Надо думать, что со всеми этими лицами была у фельдмаршала переписка; к сожалению, сохранились только письма его к В. Л. Долгорукову за 1715 год, но и то исключительно деловые, официальные, которые лишь стоящим в начале каждого обращением — «сиятельный князь, мой милый племянник» — выдают родственные отношения корреспондентов{494}. К другим лицам той же группы или от них к Шереметеву мы почти не имеем и официальных писем, и тем более «цыдул», как назывались записки частного характера, которые люди того времени имели обыкновение посылать в приложении к официальным письмам. Почему их нет в огромном эпистолярном наследстве фельдмаршала? Возможно, что это не случайность: во время розыска по «делу» царевича одни лица из этой группы привлекались к следствию, а другие могли этого ожидать, и поэтому уничтожение переписки было естественным предупредительным приемом с их стороны.

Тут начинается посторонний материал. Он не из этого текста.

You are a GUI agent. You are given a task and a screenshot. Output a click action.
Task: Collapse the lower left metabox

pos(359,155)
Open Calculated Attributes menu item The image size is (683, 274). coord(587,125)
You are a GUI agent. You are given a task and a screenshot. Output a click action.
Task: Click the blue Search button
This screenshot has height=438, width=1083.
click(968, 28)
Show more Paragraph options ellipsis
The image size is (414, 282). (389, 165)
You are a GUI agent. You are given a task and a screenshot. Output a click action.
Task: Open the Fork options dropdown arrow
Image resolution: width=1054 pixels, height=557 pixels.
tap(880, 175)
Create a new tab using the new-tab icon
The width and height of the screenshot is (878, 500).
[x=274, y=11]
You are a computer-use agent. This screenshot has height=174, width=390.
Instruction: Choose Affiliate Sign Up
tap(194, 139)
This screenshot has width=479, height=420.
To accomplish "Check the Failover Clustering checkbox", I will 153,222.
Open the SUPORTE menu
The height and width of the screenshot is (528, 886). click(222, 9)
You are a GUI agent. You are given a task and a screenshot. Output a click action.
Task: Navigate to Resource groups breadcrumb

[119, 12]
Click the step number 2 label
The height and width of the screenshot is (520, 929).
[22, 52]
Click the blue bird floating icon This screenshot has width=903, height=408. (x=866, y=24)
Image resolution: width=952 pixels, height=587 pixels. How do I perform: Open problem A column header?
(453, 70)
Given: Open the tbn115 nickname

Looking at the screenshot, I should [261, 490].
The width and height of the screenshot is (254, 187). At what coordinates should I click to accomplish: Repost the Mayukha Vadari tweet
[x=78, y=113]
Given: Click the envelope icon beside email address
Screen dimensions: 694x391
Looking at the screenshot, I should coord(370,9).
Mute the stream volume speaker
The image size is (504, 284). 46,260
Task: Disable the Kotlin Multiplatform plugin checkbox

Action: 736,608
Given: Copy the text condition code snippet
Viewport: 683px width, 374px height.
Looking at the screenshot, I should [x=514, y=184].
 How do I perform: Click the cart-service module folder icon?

Зато перед нами открыты благодаря уцелевшей переписке отношения фельдмаршала к тесному и вместе с тем пестрому кружку, который назывался «компанией». Среди его корреспондентов А. Д. Меншиков, Ф. А Головин, Ф. М. Апраксин, Я. В. Брюс, А. В. Кикин. Это были разные люди и по своим личным свойствам, и по социальным признакам, по-разному связанные с Петром. Их особенности находят отражение и в отношениях между ними и Шереметевым.

11

Наиболее важны и вместе наиболее сложны отношения Шереметева и А. Д. Меншикова.

Они, можно сказать — социальные антиподы, по крайней мере в пределах своего класса: один — родовитый боярин, другой — выходец из самого захудалого шляхетства. Между тем, если судить по их переписке, их связывала глубокая взаимная симпатия. Оба изощрялись в изысканнейших оборотах для выражения своих чувств. «Превосходительный генерал-фельдмаршал, мой особливый благодетель и любезный брат» — обычное обращение их в письмах друг к другу, у Шереметева иногда и еще более сильное: «крепчайший благодетель и брат».

Превосходительные друзья обменивались между собой подарками. В 1704 году Шереметев «челом бьет» «светлейшему» десятью коровами «голанскими» да «быком большим галинским на завод»{495} — вероятно, из лифляндской добычи. А в августе 1711 года в письме из Прутского похода обещал, как мы знаем, аргамаков «ис турецкой добычи. Умеренный и воздержанный, притом же больной Шереметев не только для Петра, но и для Даниловича отступал от своих правил, чтобы вместе с ним славить Бахуса — как полагалось тогда — до потери сознания.

Судя по письмам Шереметева (их сохранилось гораздо больше, и они главным образом служат нашим источником), Меншиков играл в его жизни большую и притом положительную роль. Мы видели уже, что без прямого его участия не обошлось почти ни одно земельное пожалование фельдмаршалу, и от самого фельдмаршала слышим чрезвычайно выразительное признание этих услуг Даниловича. Прося Меншикова в 1704 году «вступиться за него и подать руку помощи» в вопросе о назначении ему фельдмаршальского жалованья, Шереметев подкреплял свою просьбу общим напоминанием: «Как и прежнюю всякую милость получал через тебя, государя моего, так и ныне у тебя милости прошу…»{496}.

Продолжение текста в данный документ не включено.